-- START Task input --

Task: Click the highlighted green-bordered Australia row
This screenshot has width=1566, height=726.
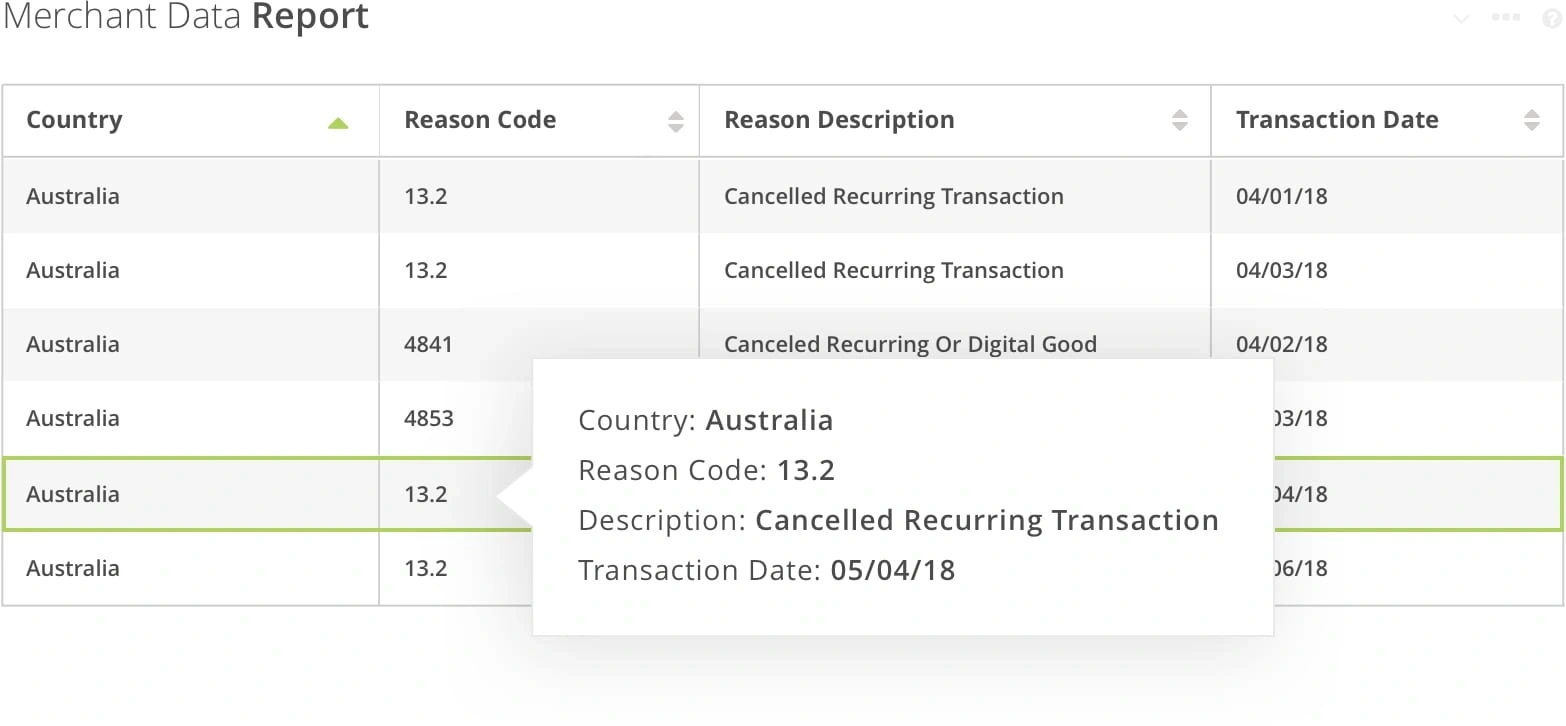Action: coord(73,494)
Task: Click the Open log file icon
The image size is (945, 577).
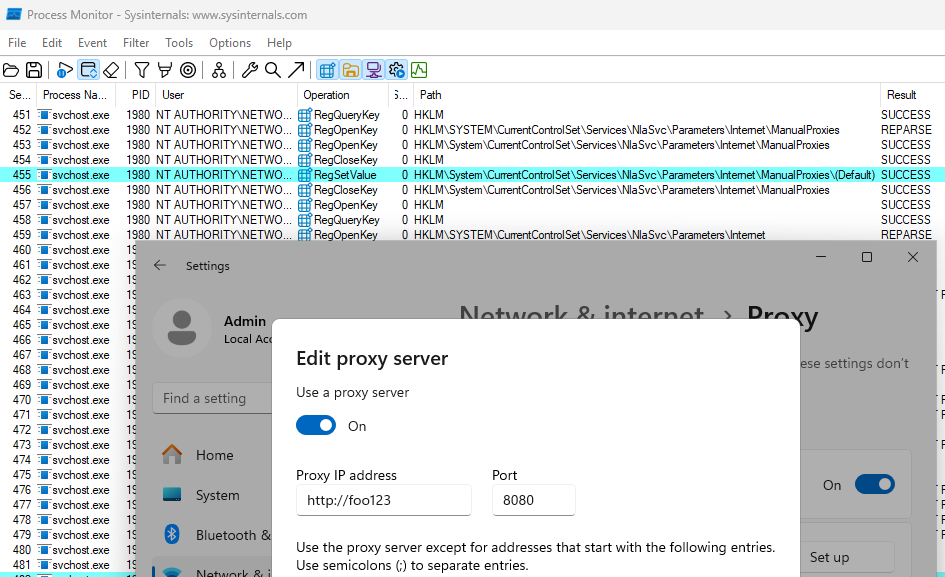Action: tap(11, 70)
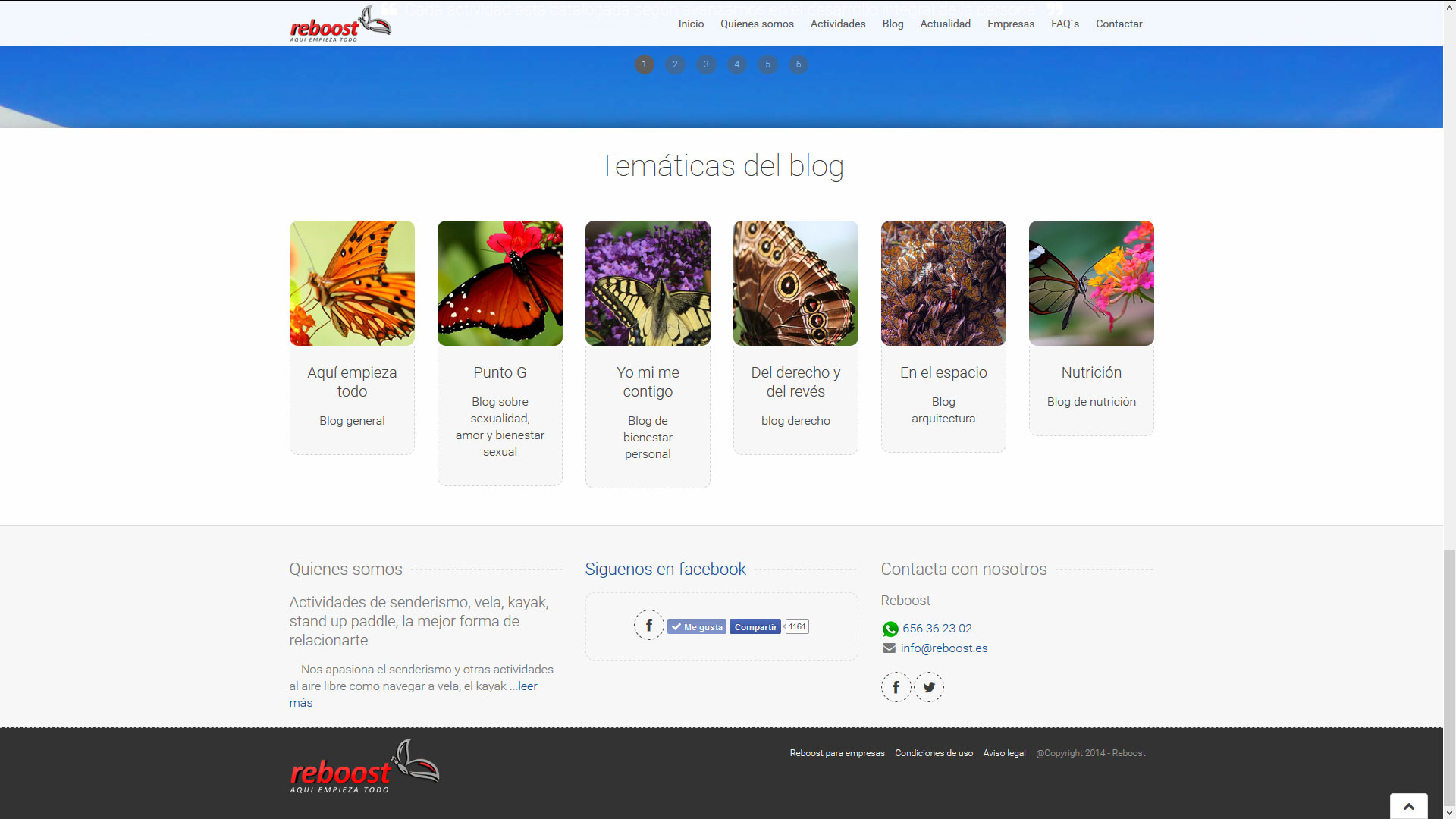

-- END Task input --

== Stated problem ==
Write out every line of the material above word for word, leaving out the pictures.

== Task solution ==
Task: Click the highlighted green-bordered Australia row
This screenshot has width=1566, height=726.
Action: coord(73,494)
Task: Click the Open log file icon
The image size is (945, 577).
Action: tap(11, 70)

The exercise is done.